Monday, December 29, 2014

Time's up

Are you looking forward to next year? I am. 2014 has been a pretty good year for us so far, but some things that I started this year I hope will really come together in 2015. Some opportunities I missed this year will reappear next. (Who knew the Hinckley Fire Museum closed during the Winter?) I'll admit to not having made the most of each and every moment this past year, but I'm improving. One of the discoveries I've made is that achieving a balance between repeatedly doing things I know I'll enjoy and starting new things I haven't yet tried is a pretty constant challenge. With the cold returned this morning and the cloud cover mostly gone, I did notice that today's sunrise looked a lot like the one from about this time last year.

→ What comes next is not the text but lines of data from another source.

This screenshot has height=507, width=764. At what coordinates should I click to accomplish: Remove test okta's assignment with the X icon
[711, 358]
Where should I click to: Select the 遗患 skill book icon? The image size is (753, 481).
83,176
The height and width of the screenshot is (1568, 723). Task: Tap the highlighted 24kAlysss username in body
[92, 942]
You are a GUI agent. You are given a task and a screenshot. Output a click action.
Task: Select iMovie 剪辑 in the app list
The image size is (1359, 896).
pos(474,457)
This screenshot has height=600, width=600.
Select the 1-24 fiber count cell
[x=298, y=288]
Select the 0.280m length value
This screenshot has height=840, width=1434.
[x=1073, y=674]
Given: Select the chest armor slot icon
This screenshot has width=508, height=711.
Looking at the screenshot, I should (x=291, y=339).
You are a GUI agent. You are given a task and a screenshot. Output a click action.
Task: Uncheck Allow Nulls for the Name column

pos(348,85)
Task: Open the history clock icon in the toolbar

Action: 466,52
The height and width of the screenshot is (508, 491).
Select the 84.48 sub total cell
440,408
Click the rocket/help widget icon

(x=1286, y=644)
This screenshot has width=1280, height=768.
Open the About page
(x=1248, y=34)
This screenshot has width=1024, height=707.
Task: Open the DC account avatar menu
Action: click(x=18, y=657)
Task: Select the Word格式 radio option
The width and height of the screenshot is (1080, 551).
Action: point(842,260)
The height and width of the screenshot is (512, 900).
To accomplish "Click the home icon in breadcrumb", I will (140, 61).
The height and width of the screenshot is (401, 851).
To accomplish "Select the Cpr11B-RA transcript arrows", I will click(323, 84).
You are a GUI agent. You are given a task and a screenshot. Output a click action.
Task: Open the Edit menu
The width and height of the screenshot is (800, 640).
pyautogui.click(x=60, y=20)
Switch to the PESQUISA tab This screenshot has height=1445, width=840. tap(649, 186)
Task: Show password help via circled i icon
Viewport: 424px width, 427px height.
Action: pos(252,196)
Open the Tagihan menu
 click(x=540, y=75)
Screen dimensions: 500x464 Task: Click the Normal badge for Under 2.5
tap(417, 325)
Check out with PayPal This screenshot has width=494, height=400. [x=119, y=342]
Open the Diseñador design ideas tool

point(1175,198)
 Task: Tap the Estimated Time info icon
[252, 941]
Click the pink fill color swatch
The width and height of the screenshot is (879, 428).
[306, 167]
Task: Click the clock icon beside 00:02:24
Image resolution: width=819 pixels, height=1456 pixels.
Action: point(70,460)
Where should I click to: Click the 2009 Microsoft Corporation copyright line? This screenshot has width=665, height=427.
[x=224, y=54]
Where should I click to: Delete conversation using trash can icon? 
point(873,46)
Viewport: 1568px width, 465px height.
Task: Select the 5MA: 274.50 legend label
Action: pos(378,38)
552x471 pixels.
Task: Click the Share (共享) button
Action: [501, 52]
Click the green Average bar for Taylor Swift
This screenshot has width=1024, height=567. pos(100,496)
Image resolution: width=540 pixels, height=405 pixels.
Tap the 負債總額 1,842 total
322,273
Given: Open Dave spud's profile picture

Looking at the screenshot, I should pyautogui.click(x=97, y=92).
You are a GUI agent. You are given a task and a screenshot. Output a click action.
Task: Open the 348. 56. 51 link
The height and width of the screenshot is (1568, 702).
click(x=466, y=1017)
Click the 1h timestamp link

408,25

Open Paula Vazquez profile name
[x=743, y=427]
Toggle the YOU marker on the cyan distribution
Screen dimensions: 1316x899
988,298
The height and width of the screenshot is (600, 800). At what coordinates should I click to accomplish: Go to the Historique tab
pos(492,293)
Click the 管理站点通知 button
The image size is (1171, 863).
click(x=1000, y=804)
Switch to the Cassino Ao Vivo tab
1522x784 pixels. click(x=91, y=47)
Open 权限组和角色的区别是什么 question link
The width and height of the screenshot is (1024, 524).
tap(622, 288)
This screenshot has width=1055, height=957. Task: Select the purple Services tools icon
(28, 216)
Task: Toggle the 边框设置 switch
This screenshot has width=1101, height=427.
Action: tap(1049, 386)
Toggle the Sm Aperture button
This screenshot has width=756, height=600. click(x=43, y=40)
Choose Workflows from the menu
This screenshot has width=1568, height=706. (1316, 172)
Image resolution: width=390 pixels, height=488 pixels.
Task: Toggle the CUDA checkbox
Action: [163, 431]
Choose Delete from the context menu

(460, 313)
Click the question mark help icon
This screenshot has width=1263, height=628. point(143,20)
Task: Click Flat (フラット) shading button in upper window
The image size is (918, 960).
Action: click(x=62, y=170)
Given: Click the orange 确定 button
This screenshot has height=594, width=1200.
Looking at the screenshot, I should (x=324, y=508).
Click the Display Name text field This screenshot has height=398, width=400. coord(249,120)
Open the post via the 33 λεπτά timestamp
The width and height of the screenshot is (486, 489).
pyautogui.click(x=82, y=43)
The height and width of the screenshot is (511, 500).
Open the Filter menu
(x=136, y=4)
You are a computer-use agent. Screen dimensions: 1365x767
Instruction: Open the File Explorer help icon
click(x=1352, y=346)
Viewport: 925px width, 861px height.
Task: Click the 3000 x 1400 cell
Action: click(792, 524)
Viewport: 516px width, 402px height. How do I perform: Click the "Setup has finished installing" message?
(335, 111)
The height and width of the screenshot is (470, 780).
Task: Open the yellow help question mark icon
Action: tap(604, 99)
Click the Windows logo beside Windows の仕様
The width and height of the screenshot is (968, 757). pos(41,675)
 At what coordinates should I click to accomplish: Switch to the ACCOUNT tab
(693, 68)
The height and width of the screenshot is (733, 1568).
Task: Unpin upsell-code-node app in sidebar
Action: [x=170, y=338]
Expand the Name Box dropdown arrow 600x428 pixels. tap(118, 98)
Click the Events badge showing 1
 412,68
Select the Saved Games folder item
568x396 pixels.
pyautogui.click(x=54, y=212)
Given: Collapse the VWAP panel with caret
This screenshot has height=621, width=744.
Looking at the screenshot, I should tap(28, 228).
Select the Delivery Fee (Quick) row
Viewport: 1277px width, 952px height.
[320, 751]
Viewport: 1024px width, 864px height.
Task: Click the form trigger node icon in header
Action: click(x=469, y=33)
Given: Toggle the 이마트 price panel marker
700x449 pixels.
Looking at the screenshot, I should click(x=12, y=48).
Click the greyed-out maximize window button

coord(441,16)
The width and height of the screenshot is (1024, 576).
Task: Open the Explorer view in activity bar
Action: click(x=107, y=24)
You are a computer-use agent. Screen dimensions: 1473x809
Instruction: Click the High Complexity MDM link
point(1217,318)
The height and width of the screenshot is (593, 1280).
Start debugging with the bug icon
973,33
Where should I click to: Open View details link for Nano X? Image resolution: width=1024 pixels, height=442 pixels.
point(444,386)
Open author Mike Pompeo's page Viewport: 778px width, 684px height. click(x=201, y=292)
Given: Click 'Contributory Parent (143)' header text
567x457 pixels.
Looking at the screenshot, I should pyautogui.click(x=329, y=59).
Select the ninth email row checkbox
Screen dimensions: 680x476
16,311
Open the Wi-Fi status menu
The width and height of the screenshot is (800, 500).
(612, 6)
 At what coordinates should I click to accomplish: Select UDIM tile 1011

late December, Winter sunrise
Photo by J. Harrington

Recently, I checked Alan Lightman's book, The Accidental Universe: The World You Thought You Knew, out of the library and started reading it. In his essay on The Temporary Universe, he mentions a duration of "ten billion billion years," which may or may not be little more than theoretically interesting, since our sun has but some 5 billion years to go before it flames out. I'm reading the book and thinking about time as part of an effort to try to understand what we can realistically mean by "sustainable." Loosely, it means we can continue doing something forever, which is more than "ten billion billion years." Clearly, that has essentially no meaning in human terms. Conversely, I believe we're also doing ourselves and our descendants irreparable harm with our fixation on short term profits, measured each three months. The wisdom of the Native American--Onondaga Nation focus on having "always in view not only the present but also the coming generations" -- which has been phrased as " make every decision that we make relate to the welfare and well-being of the seventh generation to come. . . ." is starting to become apparent. It gives us a time frame of about 140 to 175 years, sustainable for less than forever, but within a framework we humans can try to comprehend. If each succeeding generation uses the same time frame for its decisions, we humans might be around long enough to watch our sun grow cold. If not, ..? Something to think about next year, right? Or while we read Ms. Dickenson's lines.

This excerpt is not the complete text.